I’m all about leaving myself notes. The handwritten notes to myself are always way more loving and happier than the negative self-talk in my head. What if I left this note on my writing desk, so that what I arrived home in the afternoons or went there first thing in the morning I’d see those words? What if that’s the first thing I said to myself in the morning wasn’t another frustrated sigh at another day stuck in quarantine and another thing I didn’t do that my mind and heart have already deemed a failure, but encouragement?
I’m slowly but surely working my way through Neil Gaiman’s essay’s in The View From the Cheap Seats and the piece on Stephen King is magic. Not in the sense that Stephen King is so far out of our reach, but that we can all be Stephen King. He is a writer like I am. He started out poor, which makes the risk to write (to create) that much greater—and that much more necessary.
(Here’s the piece on Goodreads. Magic, I tell you.)
These are my favorite lines:
“They pay me absurd amounts of money for something that I would do for free” (p. 136 in the book).
And,
“King writes every day. If he doesn’t write he’s not happy. If he writes, the world is a good place. So he writes. It’s that simple” (p. 138).
Oof. It’s also kind of a kick in the pants too.
I sat down on my end of the couch Sunday night, with my laptop fully intending to write these words—or at least the Sunday night version of them—and then I got distracted by scrolling through Instagram and a recipe that I found there and then Facebook and an article that looked interesting. And zero words about books and writing were written.
I’m taking a class right now. It’s all online. It’s about mental health and building small tiny habits every day in the natural (eating healthier, exercising, rewiring negative thoughts into positive ones, etc.) and rebuilding my foundation in the supernatural (my faith in God) to help me with my mental health.

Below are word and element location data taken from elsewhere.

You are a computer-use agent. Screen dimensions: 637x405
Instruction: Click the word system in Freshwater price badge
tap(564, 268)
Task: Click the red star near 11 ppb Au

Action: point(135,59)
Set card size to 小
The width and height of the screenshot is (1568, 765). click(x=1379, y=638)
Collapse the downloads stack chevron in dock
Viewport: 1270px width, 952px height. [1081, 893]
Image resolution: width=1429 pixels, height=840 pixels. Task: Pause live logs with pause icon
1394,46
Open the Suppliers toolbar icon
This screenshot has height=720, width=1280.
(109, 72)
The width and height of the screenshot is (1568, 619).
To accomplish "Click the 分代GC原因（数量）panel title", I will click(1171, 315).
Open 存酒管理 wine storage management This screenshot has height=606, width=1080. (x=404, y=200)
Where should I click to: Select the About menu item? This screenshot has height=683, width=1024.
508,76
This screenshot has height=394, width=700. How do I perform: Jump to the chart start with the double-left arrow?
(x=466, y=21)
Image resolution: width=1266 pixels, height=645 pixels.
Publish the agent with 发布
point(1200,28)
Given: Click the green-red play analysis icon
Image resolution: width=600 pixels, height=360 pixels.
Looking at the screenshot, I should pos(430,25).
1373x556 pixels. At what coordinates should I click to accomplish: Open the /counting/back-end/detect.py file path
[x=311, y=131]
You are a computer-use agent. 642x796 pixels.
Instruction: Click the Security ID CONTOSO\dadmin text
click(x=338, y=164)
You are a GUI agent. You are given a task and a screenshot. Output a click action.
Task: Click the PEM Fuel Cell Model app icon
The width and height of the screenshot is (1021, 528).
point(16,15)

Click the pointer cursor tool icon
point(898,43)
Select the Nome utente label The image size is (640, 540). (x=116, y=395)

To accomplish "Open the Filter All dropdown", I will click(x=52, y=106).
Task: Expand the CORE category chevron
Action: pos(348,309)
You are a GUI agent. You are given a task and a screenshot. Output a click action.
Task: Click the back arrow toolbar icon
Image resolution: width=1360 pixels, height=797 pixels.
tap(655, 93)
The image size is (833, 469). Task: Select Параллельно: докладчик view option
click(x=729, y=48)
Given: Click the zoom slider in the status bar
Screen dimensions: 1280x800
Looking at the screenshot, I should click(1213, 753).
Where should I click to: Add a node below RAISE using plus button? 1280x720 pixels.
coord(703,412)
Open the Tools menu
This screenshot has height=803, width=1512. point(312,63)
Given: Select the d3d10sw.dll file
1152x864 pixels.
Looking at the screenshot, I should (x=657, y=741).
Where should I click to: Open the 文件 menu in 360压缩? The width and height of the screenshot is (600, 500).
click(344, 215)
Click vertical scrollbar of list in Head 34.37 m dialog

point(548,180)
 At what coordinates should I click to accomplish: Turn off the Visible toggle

One of the videos from last week was about five steps to memorize to help me remember that I am unlearning many bad and negative things that have become my default habits. The last two steps are: 4. accept setbacks because that’s part of the process—a one step forward and two steps back kinda thing, look over my shoulder at every setback, say “Peace!” and then turn around and take the next step, and 5. have patience, it’s not an overnight thing, nothing is.
Sunday night before bed, after sharing with Ant my discouragement towards myself and how easily distracted I had become and how frustrated at myself I was, he encouraged me that it would take time to be the person I was trying to become. And I shared with him the five steps alluded to above and that his little pep talk and the five steps really just lined up.
So next time, Tracy, instead of beating yourself up for not writing, how about you stop the negative thought, stop it by picking up a pen and notebook or open your laptop and write?
Talk about rewiring and retraining our brains from negative to positive.
So, here I am. On a Tuesday afternoon sitting in the middle of my newly-vacuumed living room writing the words I meant to write Sunday night.
I have just taken Yallwest notes. Since the event is now virtual I can attend. I wasn’t planning on attending this year because of a pre-planned #voylerwood vacation in September this year (which prayers and crossed fingers will still happen).
There are some exciting panels—two of them are about world-bulding and one is about mysteries and why we love them, another one is about the publishing world. I have no idea if some of these panels are what Yallwest had originally planned, but regardless—I’m excited that I get to hear these. I’m stoked to soak up authors’ knowledge and stories about these topics.
And in between panels that I’m not attending, I’ll be writing my own words. Story words, journal words, words to share here in this little hobbit hole of mine on the internet.
So, here’s to showing up and doing the work. The work that everyone doesn’t always see, that we may not always talk about.
Here’s to chasing our dreams during quarantine and remembering to give ourselves all the grace and patience to live and rest during this time as well.
What are some of the things you’re missing out on because of the quarantine? How are you getting creative to still be apart of the things that you love while we’re all social distancing and interacting via Zoom?